Tag Archives: Judith Anderson

‘Laura’: Heavy Glamour and Timid Decadence

Laura:  Original poster.

Laura: Original poster.

The title role in Otto Preminger’s “Laura” (20th Century-Fox, 1944) was offered to several actresses before Gene Tierney finally accepted it, under protest.  Jennifer Jones was the first to turn it down. Then Rosalind Russell said the part was too small. Next, Hedy Lamarr. Some years later, when she was asked why she had refused, Hedy answered, “They sent me the script, not the score.”

Dana Andrews, portrait of Gene Tierney:  Falling for a corpse -- or so he believes.

Dana Andrews, portrait of Gene Tierney: Falling for a corpse. The famous portrait is actually a photograph with brush strokes added.

That score . . . David Raksin wrote it. After the picture was released, the main theme became so popular (“haunting” is the word commonly used to describe it) that Johnny Mercer wrote lyrics to it and it became a big hit.

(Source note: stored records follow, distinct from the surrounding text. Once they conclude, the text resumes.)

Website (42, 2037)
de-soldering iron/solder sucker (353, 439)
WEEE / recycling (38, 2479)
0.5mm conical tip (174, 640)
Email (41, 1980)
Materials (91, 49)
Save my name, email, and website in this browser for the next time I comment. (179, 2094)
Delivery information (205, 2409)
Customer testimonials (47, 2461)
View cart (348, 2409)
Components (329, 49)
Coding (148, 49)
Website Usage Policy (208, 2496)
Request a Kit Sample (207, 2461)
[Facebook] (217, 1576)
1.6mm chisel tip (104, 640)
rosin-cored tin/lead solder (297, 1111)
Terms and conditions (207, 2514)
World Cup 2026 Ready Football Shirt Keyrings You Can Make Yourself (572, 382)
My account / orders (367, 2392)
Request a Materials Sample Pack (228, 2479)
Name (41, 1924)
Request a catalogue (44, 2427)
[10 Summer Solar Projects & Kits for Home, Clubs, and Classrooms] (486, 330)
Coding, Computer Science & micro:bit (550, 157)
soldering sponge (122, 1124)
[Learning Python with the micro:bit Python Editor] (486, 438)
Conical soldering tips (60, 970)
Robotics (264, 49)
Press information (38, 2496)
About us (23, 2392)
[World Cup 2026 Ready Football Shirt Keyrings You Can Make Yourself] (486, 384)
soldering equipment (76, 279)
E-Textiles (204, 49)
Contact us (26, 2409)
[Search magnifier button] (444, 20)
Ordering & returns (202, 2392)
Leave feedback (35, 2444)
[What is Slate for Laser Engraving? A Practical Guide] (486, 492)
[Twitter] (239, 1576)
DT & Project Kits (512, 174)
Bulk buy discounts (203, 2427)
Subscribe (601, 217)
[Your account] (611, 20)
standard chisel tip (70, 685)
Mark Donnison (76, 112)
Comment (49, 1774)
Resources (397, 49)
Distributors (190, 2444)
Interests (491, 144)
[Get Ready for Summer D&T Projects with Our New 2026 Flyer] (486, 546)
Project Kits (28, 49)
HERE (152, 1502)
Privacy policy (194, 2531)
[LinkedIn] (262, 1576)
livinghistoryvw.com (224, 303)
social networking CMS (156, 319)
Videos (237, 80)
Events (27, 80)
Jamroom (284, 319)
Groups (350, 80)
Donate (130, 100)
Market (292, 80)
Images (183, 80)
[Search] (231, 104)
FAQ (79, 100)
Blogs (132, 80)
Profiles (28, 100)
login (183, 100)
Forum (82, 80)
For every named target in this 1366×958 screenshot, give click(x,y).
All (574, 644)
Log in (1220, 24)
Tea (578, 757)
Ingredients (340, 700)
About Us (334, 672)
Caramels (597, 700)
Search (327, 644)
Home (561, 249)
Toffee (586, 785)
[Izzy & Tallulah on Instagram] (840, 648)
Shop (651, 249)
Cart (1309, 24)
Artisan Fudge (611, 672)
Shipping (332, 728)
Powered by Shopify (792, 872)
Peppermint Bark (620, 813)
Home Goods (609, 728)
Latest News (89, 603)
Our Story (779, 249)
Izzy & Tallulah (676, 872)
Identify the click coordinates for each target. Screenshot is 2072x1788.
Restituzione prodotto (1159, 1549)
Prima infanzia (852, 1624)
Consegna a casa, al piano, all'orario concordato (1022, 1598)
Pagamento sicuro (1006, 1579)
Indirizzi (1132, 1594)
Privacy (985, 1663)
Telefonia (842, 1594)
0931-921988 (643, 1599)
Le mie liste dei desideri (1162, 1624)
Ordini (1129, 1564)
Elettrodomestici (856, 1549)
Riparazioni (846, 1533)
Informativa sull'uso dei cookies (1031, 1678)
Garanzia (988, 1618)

Raksin was crazy in love with Judy Garland in 1944, and said when he composed it, the name he had in mind was not Laura, but Judy. “Laura” is one of the few pictures — “Casablanca” is another — that’s as famous for its score as for anything else.  Yet there’s very little music in the picture other than its main theme. “You Go to My Head” is played on a dance floor in one scene. In the extended version (more about this in a moment), the song “Heaven Can Wait” is heard in the background. Max Steiner used the same tune in “Casablanca,” when Rick is introduced to Major Strasser.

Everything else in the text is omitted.